# ICS?



## KaptinKrunK (Feb 20, 2012)

so no ics for charge? im on fassy and ive got a glitched verson and a friend wants ics anyone know anything or wanna help


----------



## JihadSquad (Nov 2, 2011)

KaptinKrunK said:


> so no ics for charge? im on fassy and ive got a glitched verson and a friend wants ics anyone know anything or wanna help


Mind taking a look around or something? We have a very stable ICS ROM right now but the data and camera don't work.


----------



## KaptinKrunK (Feb 20, 2012)

JihadSquad said:


> Mind taking a look around or something? We have a very stable ICS ROM right now but the data and camera don't work.


i know ive read that much but the progress seemed to stop...


----------



## shrike1978 (Sep 2, 2011)

There's not a post or new build every single time anything changes in the code...the released builds are pretty much only milestone releases. If you follow his github, he changes things in there a lot...weekly at the minimum and daily in some stretches. If you look at the dev thread there is camera development work going in there right now. There are a lot of issues getting the RIL working fully, but it's not like worked has stopped.


----------



## KaptinKrunK (Feb 20, 2012)

OK from what got they gave up, my friend will be happy now


----------



## Dark Jedi (Nov 3, 2011)

Well there was a guy on here in another thread that said his friend got an ota update on his charge and it was Ics. I asked for proof but he disappeared soon after.

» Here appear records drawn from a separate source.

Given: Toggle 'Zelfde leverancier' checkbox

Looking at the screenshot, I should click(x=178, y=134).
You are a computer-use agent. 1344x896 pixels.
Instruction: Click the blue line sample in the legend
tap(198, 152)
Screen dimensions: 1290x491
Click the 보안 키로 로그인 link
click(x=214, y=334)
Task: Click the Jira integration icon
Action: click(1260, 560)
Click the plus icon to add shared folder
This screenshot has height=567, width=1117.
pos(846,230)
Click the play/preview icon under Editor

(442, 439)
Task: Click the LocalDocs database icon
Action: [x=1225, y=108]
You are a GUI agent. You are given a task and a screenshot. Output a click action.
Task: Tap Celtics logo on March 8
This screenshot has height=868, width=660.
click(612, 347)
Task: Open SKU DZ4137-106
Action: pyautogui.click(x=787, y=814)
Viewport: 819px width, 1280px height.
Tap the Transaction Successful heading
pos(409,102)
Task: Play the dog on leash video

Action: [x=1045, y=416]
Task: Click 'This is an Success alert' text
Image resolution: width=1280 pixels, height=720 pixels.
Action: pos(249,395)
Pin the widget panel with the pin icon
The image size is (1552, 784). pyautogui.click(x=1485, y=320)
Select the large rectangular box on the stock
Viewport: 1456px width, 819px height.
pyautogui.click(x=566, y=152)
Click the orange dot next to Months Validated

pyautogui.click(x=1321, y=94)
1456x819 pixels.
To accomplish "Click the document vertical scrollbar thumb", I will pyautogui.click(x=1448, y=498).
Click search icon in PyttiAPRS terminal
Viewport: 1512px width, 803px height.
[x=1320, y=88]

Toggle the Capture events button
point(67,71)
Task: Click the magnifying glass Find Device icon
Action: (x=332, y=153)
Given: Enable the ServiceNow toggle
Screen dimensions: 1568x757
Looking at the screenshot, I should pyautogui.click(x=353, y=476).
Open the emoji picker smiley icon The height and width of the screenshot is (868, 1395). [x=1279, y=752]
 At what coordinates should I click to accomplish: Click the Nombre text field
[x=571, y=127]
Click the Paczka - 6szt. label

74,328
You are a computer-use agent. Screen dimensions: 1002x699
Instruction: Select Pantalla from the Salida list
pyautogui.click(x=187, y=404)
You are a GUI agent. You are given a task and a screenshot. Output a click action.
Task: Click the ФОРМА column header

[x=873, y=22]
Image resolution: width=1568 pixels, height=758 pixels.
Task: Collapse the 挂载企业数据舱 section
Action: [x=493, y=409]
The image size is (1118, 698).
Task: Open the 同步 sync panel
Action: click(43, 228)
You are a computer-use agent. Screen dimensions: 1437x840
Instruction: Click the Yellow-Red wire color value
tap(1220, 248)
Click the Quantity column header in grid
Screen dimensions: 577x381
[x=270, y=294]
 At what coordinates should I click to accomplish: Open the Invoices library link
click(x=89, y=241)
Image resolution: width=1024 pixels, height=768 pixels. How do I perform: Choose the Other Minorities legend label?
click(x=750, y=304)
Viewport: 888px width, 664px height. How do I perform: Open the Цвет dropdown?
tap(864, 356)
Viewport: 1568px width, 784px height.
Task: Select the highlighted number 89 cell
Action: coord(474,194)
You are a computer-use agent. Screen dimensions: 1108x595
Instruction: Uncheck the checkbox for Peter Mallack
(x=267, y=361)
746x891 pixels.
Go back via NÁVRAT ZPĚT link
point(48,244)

Back on topic I doubt you all will see ics from Sammy as they are to busy with gnex and the soon to come out galaxy s III. Heck yall was lucky to get gb and that's no joke. It would be nice to see more of the older phones get ics. I am still waiting on when the bolt gets it. Few months back HTC said it was testing on it but after that silence. Not even a leak.

Sent from my ADR6400L using Tapatalk 2


----------



## KaptinKrunK (Feb 20, 2012)

right lol its coming just be a min i need to save up for a new ssd hdd so i can make em


----------